Questions about sampling.tail.storage_limit configuration

Kibana version: 8.13.3

Elasticsearch version: 8.13.3

APM Server version: 8.13.3

APM Agent language and version: elastic-apm-agent-1.52.1.jar

apm-server.yml

apm-server:
  sampling.tail:
    enabled: true
    interval: 30s
    storage_limit: 100GB
    policies: 
        - sample_rate: .5
          trace.outcome: success
        - sample_rate: 1

path.data: /apm-server

Filesystem                   Size  Used Avail Use% Mounted on
/dev/mapper/centos-root      497G  127G  371G  26% /
tmpfs                         38G     0   38G   0% /run/user/0

[root@xxxxxx xxxxx]# du -sh *
0	apm-server.lock
4.0K	meta.json
87G	tail_sampling

I have three APM Server instances, the APM agent is configured with server_urls to automatically load balance across these three instances. Currently, more than 200 services are connected, and it is possible to connect about a thousand services in the future. Should I adjust the size of sampling.tail.storage_limit? It is currently in the root directory, do I need to adjust it to the data directory? In addition to affecting the disk, what other impacts will increasing this configuration have? Does this configuration have any protective measures, such as setting 100GB, where no more data will be written once it reaches 90GB?

{"log.level":"warn","@timestamp":"2025-02-28T11:40:29.451+0800","log.logger":"sampling","log.origin":{"function":"github.com/elastic/apm-server/x-pack/apm-server/sampling.(*Processor).Run.func7","file.name":"sampling/processor.go","file.line":508},"message":"received error writing sampled trace: configured storage limit reached (current: 90431103187, limit: 90000000000)","service.name":"apm-server","ecs.version":"1.6.0"}

Yes. If the storage limit is reached all traces/transactions will be indexed. For Tail Based Sampling to work correctly the storage limit should not be reached. How much the adjustment should be depends on you use case and data patterns, the goal is not to see the configured storage limit reached error anymore.

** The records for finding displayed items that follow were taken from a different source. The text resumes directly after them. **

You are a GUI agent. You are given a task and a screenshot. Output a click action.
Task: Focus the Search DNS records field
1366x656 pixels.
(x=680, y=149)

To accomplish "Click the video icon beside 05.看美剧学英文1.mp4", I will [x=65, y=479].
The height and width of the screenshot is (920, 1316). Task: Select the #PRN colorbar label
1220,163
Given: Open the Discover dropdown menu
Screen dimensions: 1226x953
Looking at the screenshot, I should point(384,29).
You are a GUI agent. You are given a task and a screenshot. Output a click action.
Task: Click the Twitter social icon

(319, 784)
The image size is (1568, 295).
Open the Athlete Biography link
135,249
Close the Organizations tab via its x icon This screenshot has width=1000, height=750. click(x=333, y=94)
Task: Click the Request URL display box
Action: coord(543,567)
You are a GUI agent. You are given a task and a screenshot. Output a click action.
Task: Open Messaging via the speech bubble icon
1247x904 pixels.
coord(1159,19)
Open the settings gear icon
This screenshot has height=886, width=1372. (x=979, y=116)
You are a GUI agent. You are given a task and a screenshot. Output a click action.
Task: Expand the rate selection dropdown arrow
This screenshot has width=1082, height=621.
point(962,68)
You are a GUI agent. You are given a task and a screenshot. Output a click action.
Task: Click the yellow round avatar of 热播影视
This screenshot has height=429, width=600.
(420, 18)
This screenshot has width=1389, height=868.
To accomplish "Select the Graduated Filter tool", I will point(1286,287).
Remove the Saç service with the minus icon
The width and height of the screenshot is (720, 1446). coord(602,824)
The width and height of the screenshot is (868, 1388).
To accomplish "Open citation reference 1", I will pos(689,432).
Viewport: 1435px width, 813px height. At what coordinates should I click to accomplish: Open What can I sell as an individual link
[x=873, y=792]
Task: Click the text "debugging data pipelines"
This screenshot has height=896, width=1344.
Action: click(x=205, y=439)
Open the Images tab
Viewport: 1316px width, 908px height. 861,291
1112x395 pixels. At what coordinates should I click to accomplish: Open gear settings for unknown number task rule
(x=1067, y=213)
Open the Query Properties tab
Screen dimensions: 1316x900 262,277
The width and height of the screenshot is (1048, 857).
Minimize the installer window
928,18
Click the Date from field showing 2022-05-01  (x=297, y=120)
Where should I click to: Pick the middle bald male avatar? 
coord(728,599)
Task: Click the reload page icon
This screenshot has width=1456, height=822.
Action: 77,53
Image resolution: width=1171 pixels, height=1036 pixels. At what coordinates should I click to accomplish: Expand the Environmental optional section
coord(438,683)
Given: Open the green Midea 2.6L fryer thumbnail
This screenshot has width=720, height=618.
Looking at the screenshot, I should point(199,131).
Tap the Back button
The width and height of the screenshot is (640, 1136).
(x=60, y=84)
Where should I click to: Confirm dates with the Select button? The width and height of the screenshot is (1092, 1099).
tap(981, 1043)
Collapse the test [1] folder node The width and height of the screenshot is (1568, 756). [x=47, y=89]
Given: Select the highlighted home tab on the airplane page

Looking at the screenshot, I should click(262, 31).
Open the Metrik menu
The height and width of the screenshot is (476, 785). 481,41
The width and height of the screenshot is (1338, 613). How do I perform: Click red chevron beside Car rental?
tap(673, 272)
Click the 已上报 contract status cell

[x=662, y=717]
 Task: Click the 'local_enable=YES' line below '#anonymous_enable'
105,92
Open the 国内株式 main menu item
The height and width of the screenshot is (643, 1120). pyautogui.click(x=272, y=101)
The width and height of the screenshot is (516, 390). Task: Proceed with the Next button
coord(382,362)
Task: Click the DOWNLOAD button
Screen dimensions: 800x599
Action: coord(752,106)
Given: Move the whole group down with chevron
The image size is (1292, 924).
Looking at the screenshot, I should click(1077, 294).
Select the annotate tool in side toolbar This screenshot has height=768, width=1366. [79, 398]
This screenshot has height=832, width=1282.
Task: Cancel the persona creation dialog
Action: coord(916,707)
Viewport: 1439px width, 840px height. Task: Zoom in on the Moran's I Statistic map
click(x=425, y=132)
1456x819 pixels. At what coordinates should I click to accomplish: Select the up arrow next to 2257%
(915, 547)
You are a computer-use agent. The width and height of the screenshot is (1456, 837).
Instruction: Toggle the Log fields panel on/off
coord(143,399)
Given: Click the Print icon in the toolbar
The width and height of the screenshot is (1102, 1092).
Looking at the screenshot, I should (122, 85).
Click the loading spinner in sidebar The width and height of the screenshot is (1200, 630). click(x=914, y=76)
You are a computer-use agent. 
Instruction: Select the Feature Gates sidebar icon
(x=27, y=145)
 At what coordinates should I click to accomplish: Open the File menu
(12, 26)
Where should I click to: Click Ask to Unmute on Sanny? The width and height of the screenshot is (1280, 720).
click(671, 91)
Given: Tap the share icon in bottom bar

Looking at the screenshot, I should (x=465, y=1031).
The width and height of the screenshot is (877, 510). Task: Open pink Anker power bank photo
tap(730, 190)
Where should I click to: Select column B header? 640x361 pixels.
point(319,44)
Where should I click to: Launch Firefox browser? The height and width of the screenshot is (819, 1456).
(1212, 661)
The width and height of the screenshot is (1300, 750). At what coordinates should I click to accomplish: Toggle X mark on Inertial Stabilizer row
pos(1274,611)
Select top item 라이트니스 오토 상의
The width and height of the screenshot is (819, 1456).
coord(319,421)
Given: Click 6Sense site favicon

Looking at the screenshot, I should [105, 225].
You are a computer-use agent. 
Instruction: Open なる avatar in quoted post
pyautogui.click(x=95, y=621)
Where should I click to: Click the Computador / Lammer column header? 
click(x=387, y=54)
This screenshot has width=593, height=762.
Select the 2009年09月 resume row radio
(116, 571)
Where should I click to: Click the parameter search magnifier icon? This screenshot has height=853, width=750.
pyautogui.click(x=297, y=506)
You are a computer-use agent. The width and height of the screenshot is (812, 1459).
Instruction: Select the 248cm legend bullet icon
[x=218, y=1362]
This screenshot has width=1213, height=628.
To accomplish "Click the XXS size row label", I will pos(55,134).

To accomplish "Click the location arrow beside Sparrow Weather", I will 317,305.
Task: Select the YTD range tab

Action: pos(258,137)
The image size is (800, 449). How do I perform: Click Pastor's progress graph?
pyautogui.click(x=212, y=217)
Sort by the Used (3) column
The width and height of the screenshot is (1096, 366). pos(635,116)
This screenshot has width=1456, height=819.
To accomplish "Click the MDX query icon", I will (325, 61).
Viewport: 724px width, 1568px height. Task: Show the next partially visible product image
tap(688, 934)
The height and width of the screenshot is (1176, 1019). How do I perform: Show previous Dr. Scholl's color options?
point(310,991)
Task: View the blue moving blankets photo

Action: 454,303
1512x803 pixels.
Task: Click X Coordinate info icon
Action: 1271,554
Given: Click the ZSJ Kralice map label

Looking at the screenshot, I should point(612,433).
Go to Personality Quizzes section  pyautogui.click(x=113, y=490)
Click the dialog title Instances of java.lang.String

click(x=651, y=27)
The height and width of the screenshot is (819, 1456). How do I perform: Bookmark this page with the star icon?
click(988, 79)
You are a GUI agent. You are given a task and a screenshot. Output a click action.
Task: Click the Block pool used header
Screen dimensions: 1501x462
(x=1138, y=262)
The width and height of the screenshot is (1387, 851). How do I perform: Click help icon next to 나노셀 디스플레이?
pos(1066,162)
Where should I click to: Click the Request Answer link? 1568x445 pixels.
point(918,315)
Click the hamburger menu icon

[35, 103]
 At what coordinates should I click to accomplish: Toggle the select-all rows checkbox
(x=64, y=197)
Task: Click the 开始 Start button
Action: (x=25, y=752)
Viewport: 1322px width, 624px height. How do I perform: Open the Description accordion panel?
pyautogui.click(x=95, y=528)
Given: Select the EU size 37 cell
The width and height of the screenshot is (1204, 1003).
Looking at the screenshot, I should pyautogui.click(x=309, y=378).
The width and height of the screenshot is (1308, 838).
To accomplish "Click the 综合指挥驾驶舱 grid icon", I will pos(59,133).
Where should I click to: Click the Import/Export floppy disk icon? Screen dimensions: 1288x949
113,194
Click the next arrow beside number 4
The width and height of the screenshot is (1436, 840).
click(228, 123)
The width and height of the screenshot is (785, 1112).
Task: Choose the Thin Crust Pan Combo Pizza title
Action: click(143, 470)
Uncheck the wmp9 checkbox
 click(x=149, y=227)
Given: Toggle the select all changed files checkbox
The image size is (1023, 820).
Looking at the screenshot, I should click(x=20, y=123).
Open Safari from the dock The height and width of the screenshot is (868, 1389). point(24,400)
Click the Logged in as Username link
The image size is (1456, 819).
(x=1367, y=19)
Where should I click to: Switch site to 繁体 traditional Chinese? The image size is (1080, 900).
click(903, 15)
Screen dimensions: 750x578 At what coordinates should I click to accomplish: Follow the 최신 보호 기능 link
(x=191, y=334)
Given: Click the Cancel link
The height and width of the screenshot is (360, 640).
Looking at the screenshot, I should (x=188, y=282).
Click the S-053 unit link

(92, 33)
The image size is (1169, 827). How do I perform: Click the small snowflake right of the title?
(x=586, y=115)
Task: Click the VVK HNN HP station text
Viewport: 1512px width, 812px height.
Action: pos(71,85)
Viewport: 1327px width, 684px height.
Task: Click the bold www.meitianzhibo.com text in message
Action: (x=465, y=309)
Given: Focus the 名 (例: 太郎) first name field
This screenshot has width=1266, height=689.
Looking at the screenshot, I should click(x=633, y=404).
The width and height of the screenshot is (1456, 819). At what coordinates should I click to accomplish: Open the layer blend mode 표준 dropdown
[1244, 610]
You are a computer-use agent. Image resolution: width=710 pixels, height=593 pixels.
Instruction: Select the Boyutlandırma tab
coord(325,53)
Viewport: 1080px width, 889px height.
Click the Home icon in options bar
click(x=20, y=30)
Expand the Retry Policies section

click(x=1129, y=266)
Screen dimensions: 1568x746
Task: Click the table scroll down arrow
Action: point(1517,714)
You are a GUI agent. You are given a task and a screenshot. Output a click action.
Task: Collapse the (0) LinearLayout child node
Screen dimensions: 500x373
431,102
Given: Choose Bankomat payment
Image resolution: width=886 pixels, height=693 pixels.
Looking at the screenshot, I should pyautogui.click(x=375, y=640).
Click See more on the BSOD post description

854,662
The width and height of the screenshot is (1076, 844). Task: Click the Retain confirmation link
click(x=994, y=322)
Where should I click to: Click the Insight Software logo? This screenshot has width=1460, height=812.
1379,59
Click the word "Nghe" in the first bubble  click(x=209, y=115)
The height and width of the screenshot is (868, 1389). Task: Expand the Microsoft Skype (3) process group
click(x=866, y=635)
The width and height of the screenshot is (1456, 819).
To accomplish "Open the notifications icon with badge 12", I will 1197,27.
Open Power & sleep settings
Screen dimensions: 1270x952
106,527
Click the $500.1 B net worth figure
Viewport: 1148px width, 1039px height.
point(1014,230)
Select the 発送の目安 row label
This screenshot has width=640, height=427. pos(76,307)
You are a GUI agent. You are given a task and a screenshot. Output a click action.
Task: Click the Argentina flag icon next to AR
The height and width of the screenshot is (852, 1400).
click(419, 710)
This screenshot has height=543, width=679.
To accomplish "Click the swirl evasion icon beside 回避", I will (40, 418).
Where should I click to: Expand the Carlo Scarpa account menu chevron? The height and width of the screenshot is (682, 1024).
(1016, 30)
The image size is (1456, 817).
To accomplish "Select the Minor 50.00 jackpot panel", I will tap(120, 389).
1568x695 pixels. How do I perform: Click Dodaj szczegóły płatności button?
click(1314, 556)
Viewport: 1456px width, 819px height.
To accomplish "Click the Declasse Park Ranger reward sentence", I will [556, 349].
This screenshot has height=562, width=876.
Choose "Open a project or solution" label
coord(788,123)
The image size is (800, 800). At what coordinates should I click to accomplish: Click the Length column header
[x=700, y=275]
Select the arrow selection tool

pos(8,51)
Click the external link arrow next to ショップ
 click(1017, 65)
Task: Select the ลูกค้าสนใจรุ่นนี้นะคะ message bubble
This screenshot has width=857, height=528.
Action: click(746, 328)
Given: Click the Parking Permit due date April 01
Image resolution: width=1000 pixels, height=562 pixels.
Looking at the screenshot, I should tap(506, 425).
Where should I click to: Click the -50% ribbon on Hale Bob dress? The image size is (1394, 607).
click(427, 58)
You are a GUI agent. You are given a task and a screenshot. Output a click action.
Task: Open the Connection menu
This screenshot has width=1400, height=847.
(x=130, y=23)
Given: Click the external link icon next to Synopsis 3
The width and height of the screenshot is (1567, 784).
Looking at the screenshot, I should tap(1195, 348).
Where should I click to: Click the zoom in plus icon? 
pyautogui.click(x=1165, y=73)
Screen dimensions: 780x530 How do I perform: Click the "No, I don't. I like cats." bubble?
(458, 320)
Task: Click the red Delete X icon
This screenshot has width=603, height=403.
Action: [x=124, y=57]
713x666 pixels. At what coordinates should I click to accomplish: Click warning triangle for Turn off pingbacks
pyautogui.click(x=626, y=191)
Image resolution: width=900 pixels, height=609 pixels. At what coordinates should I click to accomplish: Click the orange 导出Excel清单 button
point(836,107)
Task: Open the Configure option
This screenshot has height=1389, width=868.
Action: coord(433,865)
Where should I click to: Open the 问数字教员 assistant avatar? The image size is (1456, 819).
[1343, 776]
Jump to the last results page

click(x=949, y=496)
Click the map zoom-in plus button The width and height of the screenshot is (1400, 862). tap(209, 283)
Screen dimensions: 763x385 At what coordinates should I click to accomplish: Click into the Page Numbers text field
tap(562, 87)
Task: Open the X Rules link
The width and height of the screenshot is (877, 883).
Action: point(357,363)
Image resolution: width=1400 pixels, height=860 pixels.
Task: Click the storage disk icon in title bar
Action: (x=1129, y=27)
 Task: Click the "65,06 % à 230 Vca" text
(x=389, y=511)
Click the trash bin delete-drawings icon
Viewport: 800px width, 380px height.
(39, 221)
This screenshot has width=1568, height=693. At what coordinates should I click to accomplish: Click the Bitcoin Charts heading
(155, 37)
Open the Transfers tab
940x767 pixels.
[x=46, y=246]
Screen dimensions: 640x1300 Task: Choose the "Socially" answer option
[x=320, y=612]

Could you clarify what is in the root directory?

Will make Tail Based Sampling functionality correctly sample all traces: as mentioned above once the storage size is reached APM Server will index all the traces/transaction, which in practice work as applying a sampling policy of 1. From 8.17.1 we added a sampling.tail.discard_on_write_failure, default false, config option that allows to customize this behavior.

No, APM Server will use up to the configured value and try not to exceed it. It is expected for this value to be to slightly exceeded due to how storage calculations are performed.

Please note that across 8.x releases we worked on improving the performances and fixing some bugs of Tail Based Sampling feature, so there are benefits waiting you upgrading to the latest 8.x release. For example in 8.14.2 (release notes) and 8.17.1 (release notes). This improvements have positive impacts on high throughput environment, like yours.

Thank you for your reply!
However, due to the large number of services being connected, the throughput of the services was too large, and the CPU, memory, disk IO, and disk space overhead of the APM Server was too large, so I had to abandon tail-based sampling.

Can you provide some ballpark number of the overhead you observed? I'm assuming you are already running APM Server and decided to try enabling Tail Based Sampling.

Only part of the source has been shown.